─── Source material ───

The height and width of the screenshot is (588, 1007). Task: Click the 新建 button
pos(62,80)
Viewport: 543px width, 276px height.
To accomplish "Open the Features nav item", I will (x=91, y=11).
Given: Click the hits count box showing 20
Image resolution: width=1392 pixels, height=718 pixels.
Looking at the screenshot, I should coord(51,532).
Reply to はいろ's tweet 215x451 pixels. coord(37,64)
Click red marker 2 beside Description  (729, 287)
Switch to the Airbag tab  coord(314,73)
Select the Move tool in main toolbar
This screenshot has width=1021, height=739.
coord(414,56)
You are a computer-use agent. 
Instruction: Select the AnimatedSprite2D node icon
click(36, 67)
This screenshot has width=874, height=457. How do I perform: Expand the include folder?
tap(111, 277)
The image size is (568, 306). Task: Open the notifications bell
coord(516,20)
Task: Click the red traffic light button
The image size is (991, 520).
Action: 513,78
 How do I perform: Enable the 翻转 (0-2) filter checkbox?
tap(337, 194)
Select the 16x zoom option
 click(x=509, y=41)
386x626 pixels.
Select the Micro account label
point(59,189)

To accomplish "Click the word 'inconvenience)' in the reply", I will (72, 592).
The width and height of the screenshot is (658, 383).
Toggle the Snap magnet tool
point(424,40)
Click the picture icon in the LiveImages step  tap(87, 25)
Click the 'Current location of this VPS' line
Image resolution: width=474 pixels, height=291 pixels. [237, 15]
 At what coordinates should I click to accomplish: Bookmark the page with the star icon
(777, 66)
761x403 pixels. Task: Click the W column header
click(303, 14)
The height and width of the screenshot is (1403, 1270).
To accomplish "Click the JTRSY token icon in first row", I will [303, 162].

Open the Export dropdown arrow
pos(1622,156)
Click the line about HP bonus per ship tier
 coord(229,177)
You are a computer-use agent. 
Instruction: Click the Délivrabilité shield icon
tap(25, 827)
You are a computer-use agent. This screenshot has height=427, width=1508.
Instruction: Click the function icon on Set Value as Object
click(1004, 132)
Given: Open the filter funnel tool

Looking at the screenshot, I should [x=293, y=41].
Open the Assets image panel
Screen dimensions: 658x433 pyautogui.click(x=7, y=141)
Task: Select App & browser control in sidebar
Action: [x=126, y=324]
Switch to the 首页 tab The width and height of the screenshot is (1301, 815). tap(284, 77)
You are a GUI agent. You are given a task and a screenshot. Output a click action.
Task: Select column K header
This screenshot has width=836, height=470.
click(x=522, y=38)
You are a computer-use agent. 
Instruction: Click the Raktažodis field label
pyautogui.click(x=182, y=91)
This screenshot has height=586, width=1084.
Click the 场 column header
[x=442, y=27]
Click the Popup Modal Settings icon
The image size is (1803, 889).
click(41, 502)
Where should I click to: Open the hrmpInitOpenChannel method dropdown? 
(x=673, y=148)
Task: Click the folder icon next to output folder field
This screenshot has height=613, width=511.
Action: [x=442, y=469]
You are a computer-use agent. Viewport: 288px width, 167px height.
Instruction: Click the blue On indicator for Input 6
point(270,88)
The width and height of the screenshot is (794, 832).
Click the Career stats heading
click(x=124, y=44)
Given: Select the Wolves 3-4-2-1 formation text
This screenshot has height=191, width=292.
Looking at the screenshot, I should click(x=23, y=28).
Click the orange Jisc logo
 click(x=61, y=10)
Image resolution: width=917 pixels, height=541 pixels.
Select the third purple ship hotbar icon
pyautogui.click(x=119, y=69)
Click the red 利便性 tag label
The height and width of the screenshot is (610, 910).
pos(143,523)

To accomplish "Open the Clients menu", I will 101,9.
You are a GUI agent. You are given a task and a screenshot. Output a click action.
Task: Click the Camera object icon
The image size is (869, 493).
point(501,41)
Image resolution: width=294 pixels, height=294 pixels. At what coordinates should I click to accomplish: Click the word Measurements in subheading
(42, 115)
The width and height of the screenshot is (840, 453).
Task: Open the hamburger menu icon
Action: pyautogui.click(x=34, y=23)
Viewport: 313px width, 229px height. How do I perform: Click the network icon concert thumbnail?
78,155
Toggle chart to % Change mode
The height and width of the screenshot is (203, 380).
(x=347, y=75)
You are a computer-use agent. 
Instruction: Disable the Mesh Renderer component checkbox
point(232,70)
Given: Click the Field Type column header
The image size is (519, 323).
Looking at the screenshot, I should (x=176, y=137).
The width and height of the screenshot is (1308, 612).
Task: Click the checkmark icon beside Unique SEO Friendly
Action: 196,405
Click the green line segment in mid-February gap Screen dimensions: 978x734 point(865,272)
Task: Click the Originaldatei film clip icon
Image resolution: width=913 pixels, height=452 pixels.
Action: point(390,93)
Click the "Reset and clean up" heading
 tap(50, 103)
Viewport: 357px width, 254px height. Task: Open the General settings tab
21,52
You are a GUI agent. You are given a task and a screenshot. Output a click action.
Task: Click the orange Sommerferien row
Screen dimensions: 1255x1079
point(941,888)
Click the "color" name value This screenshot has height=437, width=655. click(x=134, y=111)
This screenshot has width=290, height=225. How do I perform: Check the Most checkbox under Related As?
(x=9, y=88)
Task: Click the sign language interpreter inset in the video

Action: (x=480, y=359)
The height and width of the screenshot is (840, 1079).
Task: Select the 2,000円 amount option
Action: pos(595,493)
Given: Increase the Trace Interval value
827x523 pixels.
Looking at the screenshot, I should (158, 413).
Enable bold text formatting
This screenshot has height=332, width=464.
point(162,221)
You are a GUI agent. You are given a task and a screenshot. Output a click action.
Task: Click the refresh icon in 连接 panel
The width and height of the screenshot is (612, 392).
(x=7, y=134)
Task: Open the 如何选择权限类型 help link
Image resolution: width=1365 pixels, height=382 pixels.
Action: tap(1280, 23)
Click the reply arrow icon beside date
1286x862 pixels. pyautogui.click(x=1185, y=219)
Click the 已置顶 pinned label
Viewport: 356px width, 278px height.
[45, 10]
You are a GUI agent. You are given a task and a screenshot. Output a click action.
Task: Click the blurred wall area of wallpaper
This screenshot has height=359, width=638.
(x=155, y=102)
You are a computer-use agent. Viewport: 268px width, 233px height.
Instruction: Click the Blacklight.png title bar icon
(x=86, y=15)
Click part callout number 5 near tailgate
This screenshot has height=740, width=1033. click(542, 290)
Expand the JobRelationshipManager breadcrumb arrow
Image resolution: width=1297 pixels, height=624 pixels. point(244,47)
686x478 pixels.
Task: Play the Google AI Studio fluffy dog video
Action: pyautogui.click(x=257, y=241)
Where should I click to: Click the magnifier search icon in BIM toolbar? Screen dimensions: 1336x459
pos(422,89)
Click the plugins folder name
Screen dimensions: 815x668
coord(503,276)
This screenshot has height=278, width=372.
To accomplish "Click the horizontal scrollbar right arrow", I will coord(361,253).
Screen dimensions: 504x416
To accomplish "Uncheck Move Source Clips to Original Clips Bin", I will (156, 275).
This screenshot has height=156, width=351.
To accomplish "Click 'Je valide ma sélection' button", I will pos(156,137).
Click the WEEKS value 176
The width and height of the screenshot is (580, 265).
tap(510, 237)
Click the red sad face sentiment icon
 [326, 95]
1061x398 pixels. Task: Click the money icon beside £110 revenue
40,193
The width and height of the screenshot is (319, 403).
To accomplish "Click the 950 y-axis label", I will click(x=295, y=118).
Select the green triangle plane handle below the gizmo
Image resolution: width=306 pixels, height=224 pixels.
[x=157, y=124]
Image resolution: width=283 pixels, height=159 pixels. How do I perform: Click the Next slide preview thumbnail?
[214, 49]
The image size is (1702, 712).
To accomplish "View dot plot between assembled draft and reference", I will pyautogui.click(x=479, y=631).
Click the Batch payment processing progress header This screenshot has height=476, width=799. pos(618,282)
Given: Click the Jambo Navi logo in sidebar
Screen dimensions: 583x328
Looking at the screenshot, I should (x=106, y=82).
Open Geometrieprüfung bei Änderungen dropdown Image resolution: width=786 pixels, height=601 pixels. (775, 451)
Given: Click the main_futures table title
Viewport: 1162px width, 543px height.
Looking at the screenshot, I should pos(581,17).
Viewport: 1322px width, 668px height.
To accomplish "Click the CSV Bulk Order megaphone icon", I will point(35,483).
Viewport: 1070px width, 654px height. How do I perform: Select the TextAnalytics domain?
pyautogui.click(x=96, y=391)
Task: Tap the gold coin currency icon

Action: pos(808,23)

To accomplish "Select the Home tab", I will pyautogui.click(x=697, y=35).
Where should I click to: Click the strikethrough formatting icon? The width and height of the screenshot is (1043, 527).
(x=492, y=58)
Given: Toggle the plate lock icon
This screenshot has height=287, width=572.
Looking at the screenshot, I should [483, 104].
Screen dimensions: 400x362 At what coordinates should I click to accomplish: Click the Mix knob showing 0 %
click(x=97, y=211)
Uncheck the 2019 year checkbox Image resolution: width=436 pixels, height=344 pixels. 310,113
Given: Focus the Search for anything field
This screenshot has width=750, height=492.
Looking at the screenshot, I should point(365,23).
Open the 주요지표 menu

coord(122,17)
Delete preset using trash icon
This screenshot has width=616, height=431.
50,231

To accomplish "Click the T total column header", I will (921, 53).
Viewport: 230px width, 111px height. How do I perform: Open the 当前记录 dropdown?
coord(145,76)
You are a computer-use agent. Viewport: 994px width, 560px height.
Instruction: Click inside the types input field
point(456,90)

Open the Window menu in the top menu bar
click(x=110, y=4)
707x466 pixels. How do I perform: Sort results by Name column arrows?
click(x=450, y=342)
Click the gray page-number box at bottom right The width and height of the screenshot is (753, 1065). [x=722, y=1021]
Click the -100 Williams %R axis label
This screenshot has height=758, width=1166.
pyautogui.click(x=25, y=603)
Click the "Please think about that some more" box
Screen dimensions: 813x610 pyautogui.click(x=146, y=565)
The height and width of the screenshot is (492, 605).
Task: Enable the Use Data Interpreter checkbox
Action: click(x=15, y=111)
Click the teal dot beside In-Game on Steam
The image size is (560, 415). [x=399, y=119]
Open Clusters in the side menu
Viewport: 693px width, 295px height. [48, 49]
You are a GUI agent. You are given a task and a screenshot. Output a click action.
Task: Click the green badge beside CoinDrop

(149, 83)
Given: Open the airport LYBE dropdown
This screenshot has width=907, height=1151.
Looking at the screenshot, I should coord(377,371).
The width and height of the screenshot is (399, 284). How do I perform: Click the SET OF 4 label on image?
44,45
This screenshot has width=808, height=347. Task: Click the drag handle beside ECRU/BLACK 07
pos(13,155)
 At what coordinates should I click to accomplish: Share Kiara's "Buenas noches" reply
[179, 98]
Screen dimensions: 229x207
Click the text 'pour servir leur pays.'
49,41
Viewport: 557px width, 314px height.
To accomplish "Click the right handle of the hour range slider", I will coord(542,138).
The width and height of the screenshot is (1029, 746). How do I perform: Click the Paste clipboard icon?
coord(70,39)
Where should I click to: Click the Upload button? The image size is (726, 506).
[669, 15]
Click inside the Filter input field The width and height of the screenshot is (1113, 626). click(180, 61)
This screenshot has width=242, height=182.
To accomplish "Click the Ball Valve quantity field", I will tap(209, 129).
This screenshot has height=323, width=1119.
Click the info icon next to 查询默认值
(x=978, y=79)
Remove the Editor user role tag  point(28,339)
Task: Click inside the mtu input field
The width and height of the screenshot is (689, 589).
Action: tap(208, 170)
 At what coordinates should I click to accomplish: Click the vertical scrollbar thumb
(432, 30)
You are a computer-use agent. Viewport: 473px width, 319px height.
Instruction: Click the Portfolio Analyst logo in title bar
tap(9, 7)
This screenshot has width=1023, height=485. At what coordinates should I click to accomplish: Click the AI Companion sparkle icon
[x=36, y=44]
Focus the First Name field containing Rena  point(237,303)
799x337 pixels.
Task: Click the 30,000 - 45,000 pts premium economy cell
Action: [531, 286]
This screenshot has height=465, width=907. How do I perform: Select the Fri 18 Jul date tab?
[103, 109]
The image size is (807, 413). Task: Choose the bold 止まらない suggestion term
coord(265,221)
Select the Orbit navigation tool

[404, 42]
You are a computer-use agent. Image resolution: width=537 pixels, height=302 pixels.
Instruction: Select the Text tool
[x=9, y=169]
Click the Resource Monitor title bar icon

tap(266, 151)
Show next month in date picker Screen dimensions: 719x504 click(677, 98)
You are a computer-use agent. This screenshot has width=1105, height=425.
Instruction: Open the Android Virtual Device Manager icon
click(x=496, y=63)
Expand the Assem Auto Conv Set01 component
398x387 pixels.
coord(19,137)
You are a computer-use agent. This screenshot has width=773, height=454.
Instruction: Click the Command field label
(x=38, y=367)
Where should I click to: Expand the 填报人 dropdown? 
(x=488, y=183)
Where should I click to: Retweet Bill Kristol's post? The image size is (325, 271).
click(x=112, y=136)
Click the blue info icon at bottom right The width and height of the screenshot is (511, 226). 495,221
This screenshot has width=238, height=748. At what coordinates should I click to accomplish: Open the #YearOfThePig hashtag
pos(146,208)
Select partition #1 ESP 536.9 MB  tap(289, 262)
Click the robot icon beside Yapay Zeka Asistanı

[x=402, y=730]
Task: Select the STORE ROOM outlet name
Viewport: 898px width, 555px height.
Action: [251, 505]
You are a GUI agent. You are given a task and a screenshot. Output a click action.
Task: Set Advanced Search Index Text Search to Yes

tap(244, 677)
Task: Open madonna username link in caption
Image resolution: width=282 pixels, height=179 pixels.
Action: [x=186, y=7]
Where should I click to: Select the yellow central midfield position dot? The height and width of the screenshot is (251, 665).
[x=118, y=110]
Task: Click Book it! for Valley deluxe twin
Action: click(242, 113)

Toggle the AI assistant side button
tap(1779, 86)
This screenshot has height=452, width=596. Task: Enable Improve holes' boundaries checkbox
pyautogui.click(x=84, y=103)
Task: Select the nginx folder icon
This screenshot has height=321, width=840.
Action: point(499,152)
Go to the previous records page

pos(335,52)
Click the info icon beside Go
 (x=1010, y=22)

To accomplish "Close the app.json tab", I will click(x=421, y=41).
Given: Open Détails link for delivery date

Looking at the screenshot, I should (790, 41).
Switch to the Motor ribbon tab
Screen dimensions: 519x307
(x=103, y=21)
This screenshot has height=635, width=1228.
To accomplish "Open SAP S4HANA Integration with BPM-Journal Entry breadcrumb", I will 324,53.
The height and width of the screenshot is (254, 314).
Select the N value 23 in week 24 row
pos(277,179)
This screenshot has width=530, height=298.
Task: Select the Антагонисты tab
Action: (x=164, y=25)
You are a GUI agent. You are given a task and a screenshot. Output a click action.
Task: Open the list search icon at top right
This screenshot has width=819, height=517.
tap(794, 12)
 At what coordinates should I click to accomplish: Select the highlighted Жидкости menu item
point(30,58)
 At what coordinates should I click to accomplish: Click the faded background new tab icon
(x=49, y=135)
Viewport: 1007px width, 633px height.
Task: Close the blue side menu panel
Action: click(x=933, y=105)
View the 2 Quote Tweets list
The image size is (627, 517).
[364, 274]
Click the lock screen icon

───

__What this task involves__. Reproduce, exactly as they stand in the data above, the lines from the one that holds "Open the Export dropdown arrow" to the one that holds "Switch to the 首页", inclusive.

__Completed task__.
Open the Export dropdown arrow
pos(1622,156)
Click the line about HP bonus per ship tier
 coord(229,177)
You are a computer-use agent. 
Instruction: Click the Délivrabilité shield icon
tap(25, 827)
You are a computer-use agent. This screenshot has height=427, width=1508.
Instruction: Click the function icon on Set Value as Object
click(1004, 132)
Given: Open the filter funnel tool

Looking at the screenshot, I should [x=293, y=41].
Open the Assets image panel
Screen dimensions: 658x433 pyautogui.click(x=7, y=141)
Task: Select App & browser control in sidebar
Action: [x=126, y=324]
Switch to the 首页 tab The width and height of the screenshot is (1301, 815). tap(284, 77)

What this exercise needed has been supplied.